**Aim of the exercise:**
Could every line of the data be copied out once more, exactly?

**Dataset content:**
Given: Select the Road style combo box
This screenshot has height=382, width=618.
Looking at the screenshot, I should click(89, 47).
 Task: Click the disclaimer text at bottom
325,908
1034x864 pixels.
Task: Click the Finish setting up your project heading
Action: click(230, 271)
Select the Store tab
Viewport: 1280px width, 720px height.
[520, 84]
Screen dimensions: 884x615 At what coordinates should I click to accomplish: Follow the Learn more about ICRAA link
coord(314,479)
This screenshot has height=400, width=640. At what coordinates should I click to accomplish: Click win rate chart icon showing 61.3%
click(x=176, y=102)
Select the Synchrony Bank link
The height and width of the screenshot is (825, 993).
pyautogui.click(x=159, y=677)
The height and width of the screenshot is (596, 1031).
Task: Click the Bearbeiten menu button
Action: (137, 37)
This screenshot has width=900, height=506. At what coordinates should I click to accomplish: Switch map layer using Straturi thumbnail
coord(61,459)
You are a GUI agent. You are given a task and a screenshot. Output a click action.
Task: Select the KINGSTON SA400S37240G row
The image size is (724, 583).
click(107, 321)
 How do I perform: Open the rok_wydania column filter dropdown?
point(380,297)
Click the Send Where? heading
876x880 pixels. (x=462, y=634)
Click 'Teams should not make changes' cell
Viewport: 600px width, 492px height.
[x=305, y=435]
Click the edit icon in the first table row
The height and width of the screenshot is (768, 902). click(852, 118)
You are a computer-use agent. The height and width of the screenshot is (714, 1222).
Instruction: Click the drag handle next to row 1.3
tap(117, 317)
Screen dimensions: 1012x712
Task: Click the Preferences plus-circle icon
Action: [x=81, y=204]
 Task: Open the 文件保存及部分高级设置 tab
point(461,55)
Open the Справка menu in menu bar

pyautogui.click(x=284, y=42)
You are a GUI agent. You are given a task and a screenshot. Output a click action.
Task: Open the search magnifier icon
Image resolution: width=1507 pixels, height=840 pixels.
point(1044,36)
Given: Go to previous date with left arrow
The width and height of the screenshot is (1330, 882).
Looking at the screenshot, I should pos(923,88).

**Written response:**
Given: Select the Road style combo box
This screenshot has height=382, width=618.
Looking at the screenshot, I should click(89, 47).
 Task: Click the disclaimer text at bottom
325,908
1034x864 pixels.
Task: Click the Finish setting up your project heading
Action: click(230, 271)
Select the Store tab
Viewport: 1280px width, 720px height.
[520, 84]
Screen dimensions: 884x615 At what coordinates should I click to accomplish: Follow the Learn more about ICRAA link
coord(314,479)
This screenshot has height=400, width=640. At what coordinates should I click to accomplish: Click win rate chart icon showing 61.3%
click(x=176, y=102)
Select the Synchrony Bank link
The height and width of the screenshot is (825, 993).
pyautogui.click(x=159, y=677)
The height and width of the screenshot is (596, 1031).
Task: Click the Bearbeiten menu button
Action: (137, 37)
This screenshot has width=900, height=506. At what coordinates should I click to accomplish: Switch map layer using Straturi thumbnail
coord(61,459)
You are a GUI agent. You are given a task and a screenshot. Output a click action.
Task: Select the KINGSTON SA400S37240G row
The image size is (724, 583).
click(107, 321)
 How do I perform: Open the rok_wydania column filter dropdown?
point(380,297)
Click the Send Where? heading
876x880 pixels. (x=462, y=634)
Click 'Teams should not make changes' cell
Viewport: 600px width, 492px height.
[x=305, y=435]
Click the edit icon in the first table row
The height and width of the screenshot is (768, 902). click(852, 118)
You are a computer-use agent. The height and width of the screenshot is (714, 1222).
Instruction: Click the drag handle next to row 1.3
tap(117, 317)
Screen dimensions: 1012x712
Task: Click the Preferences plus-circle icon
Action: [x=81, y=204]
 Task: Open the 文件保存及部分高级设置 tab
point(461,55)
Open the Справка menu in menu bar

pyautogui.click(x=284, y=42)
You are a GUI agent. You are given a task and a screenshot. Output a click action.
Task: Open the search magnifier icon
Image resolution: width=1507 pixels, height=840 pixels.
point(1044,36)
Given: Go to previous date with left arrow
The width and height of the screenshot is (1330, 882).
Looking at the screenshot, I should pos(923,88).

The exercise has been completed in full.